"Emotional blunting" on daily Nal/Vivitrol
I've been on Viv for ~3 years, it's been a life saver!! For me, "no effect = no desire," and I'm covered for the whole month! It's taken alcohol off the table for the first time *ever.* That said, I've found that I don't get nearly the enjoyment from activities that I used to. From social events to concerts which are a huge highlight of my life, and even sex, I'm feeling flat or disconnected. I really think this is a result of the medication on "feel good" chemicals like dopamine, serotonin and endorphins. I just can't access peak experiences any more, and it's increasingly apparent. Have you had this experience??

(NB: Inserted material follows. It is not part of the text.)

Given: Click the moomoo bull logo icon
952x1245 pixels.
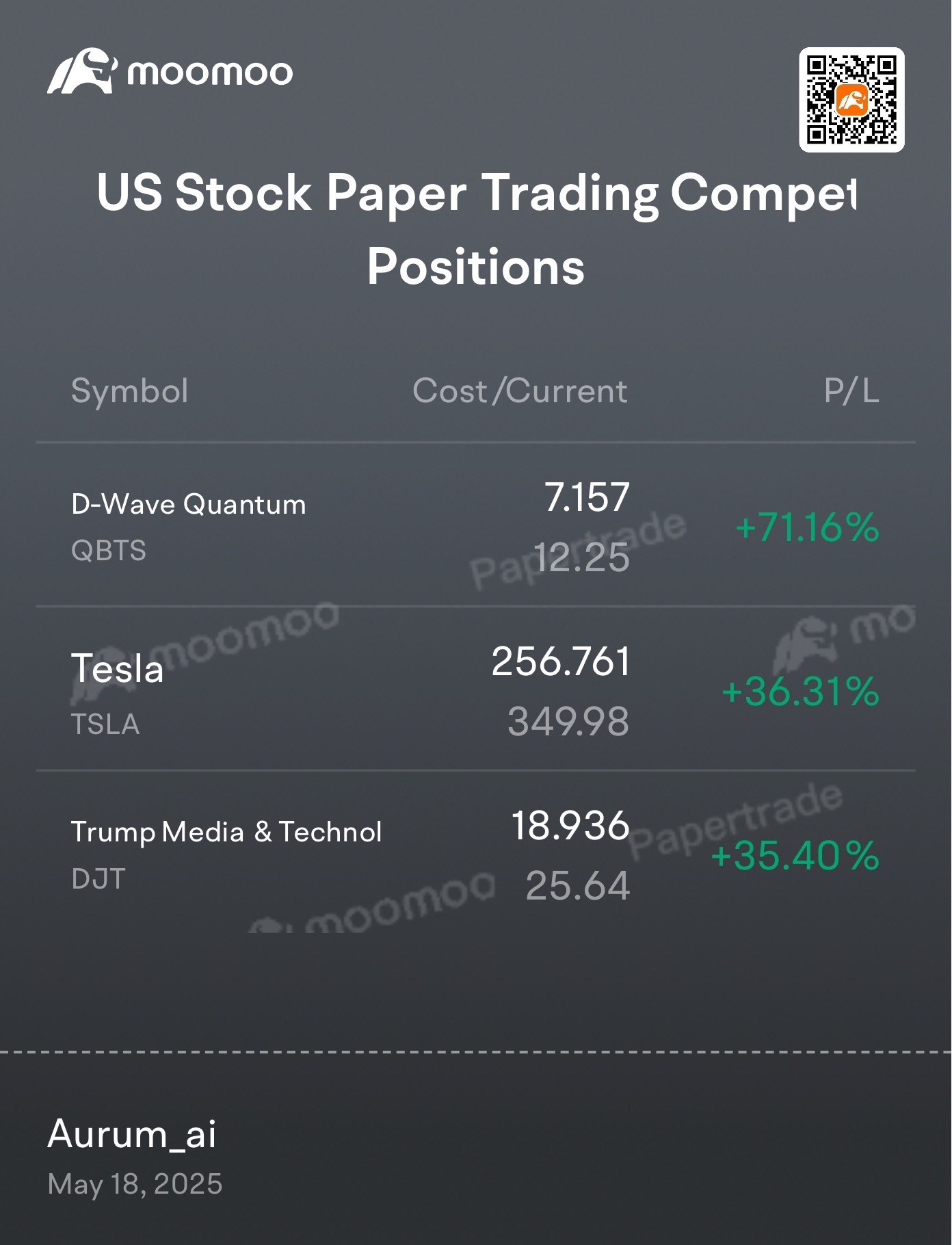Looking at the screenshot, I should pyautogui.click(x=82, y=70).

For this reason I'm considering going off the meds, or trying another avenue (Campral). It's a huge shift though, because after 20+ years of struggle, chronic relapse, "hitting bottom" and losing literally *everything* this med really was a game changer. On one hand I think "if it ain't broke, why fix it?" On the other, it has given me an emotional stability that makes me want to **appreciate** the good things in this life I've created!! Although I've done a lot of work on my compulsion, I also worry that without the euphoria-blocking aspect I will risk going back to old behavior. I know I'm NOT powerless, and the choice is up to me, but that feature has strongly reinforced my desire to be AF. I welcome your experience and feedback as I face this decision.